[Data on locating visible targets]
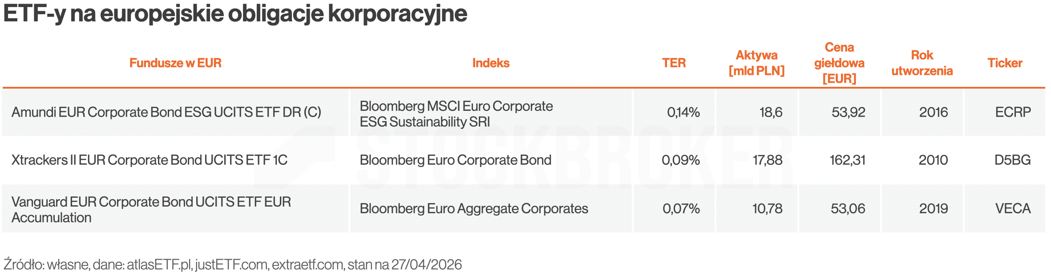Click the 'Cena giełdowa [EUR]' header

tap(839, 63)
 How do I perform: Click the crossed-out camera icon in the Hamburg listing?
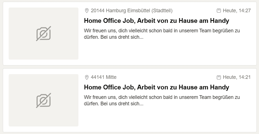click(44, 34)

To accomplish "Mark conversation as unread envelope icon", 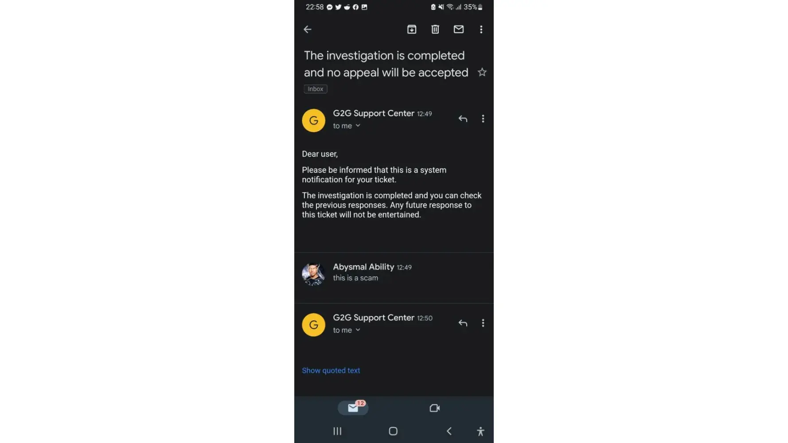I will tap(459, 29).
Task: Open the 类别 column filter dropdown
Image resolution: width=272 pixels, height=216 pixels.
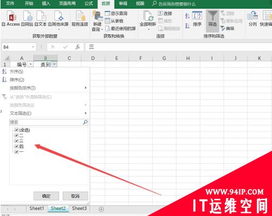Action: (54, 64)
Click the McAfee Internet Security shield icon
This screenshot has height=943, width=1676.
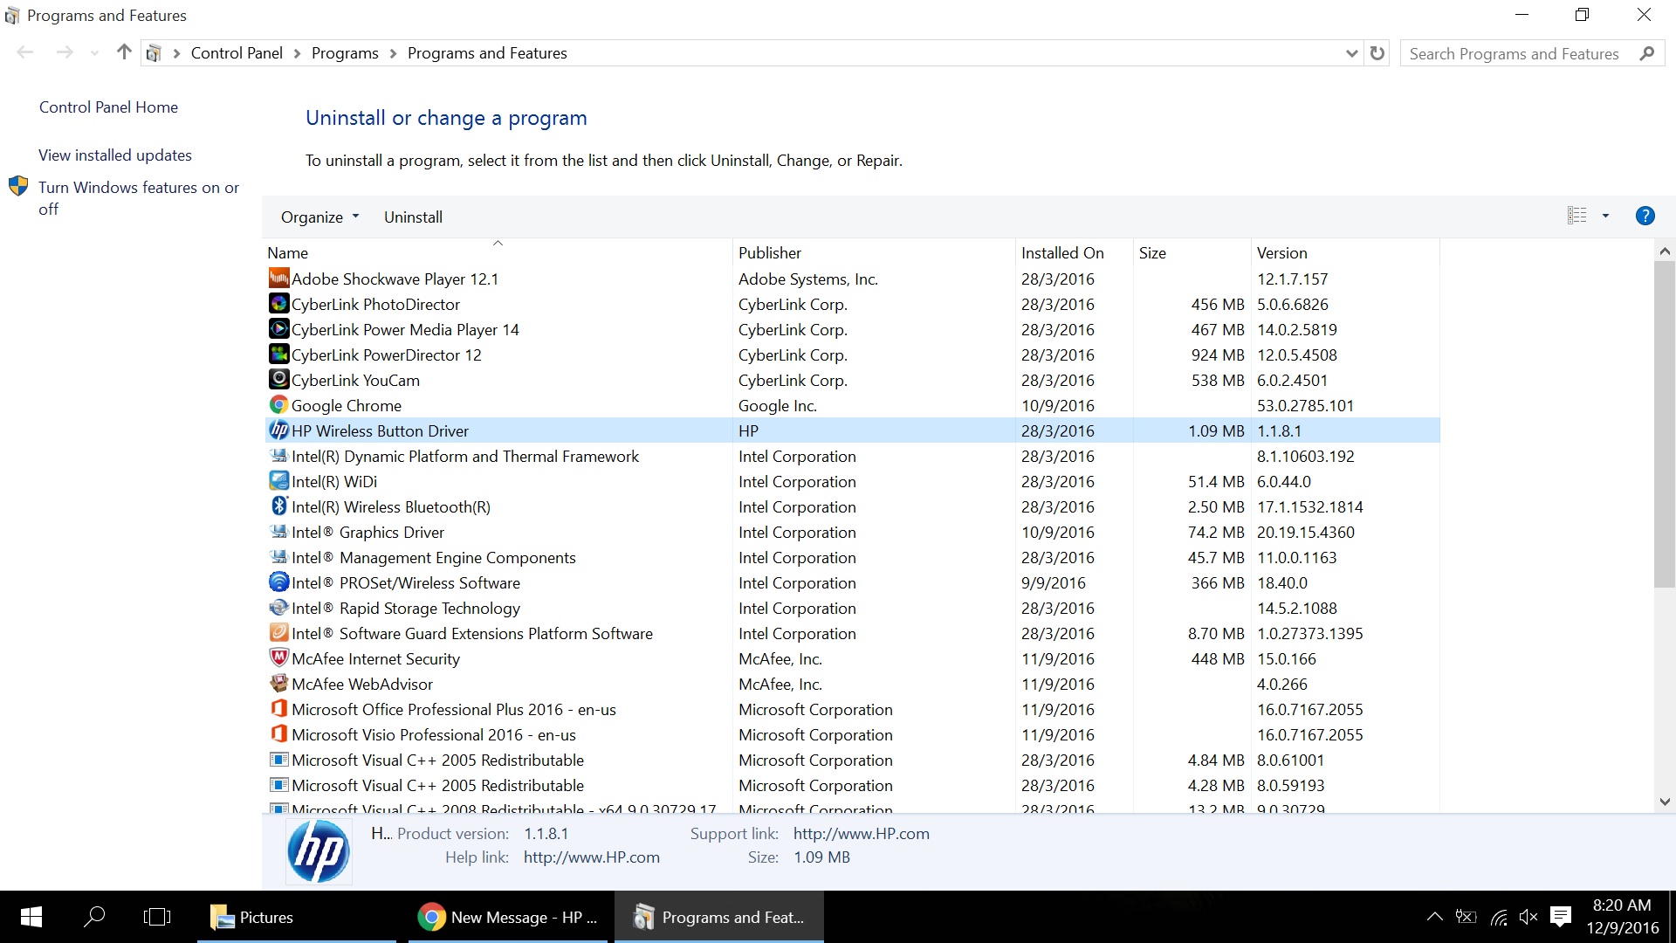[278, 658]
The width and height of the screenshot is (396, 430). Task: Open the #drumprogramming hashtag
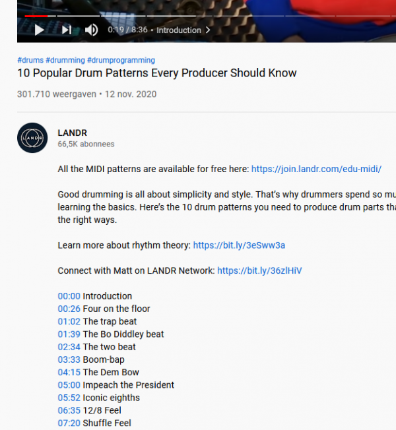[x=121, y=60]
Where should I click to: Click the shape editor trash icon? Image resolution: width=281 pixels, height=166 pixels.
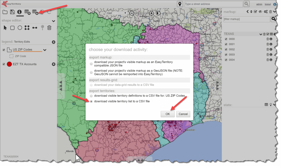[49, 28]
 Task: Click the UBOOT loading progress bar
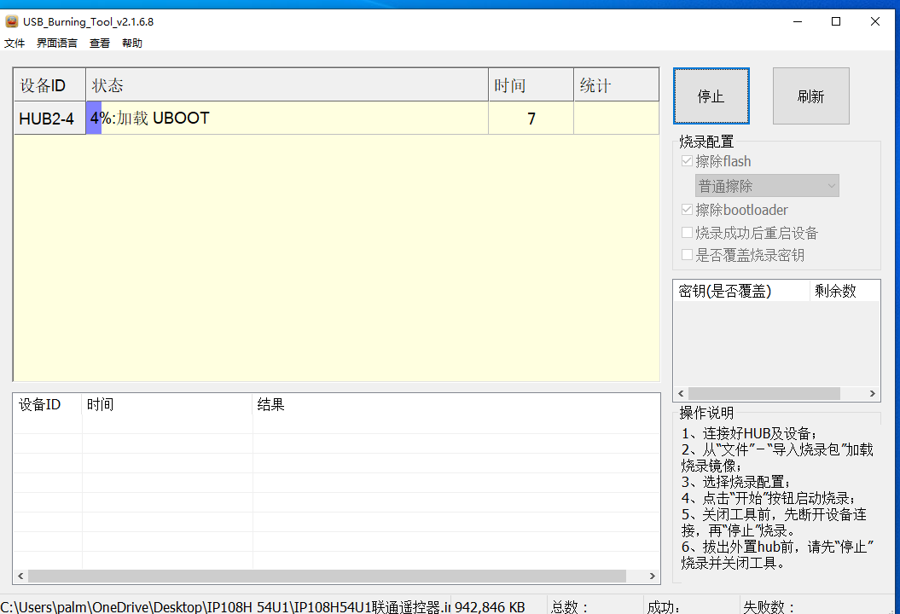[94, 118]
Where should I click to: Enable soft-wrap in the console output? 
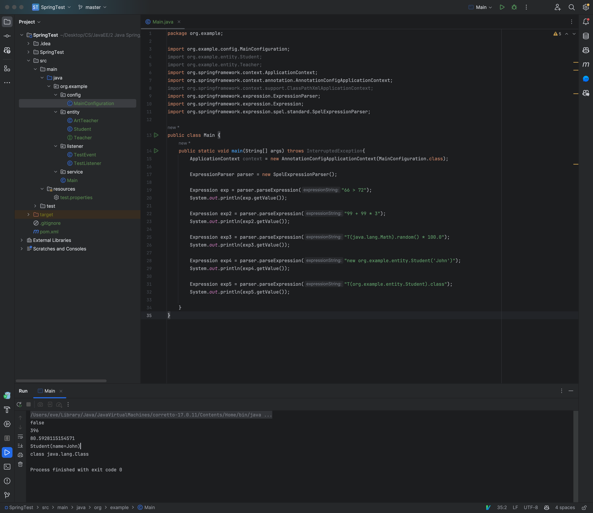click(x=20, y=436)
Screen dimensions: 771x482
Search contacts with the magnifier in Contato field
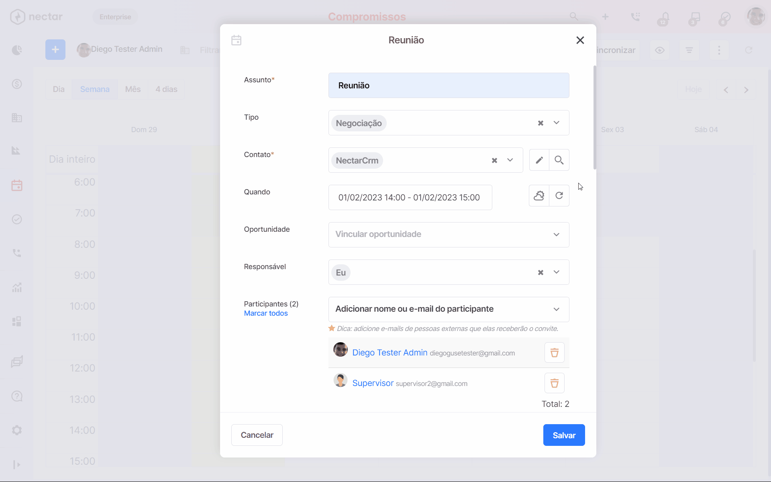coord(559,160)
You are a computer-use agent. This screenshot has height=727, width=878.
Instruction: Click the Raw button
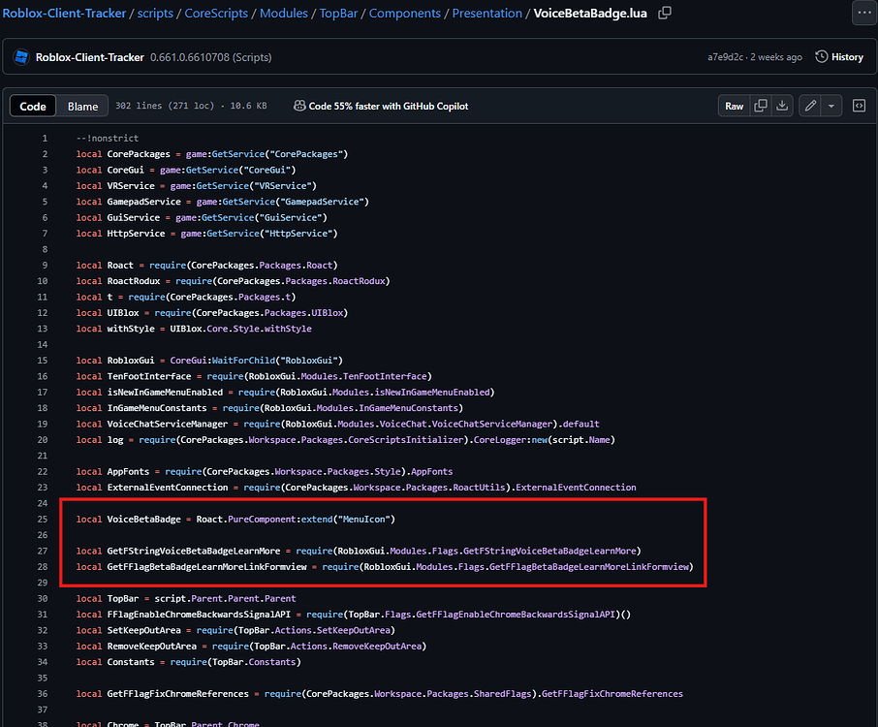[x=734, y=106]
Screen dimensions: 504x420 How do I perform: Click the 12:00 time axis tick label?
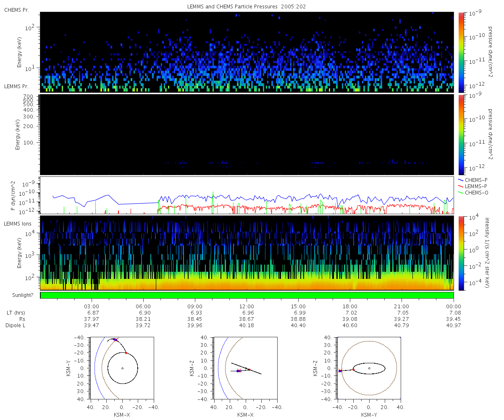pos(247,307)
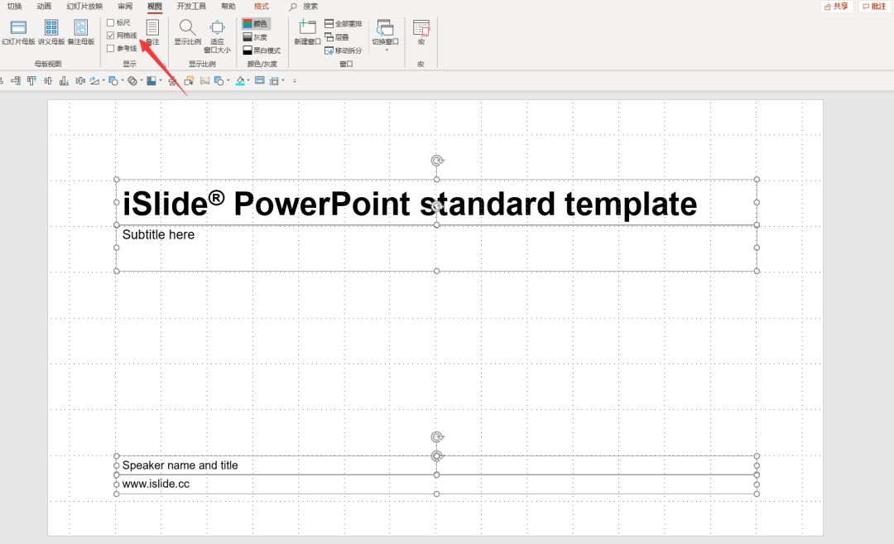
Task: Click the 共享 (Share) button
Action: 837,7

THE PROBLEM
Format the records from the line with "Click the McAfee" through the line with "[x=121, y=60]" as a Markdown table with the columns No. and Line, skipping blank lines. Leave the pictures out of the table.

EXERCISE RESULT
| No. | Line |
|---|---|
| 1 | Click the McAfee Internet Security shield icon |
| 2 | This screenshot has height=943, width=1676. |
| 3 | [278, 658] |
| 4 | The width and height of the screenshot is (396, 430). Task: Open the #drumprogramming hashtag |
| 5 | [x=121, y=60] |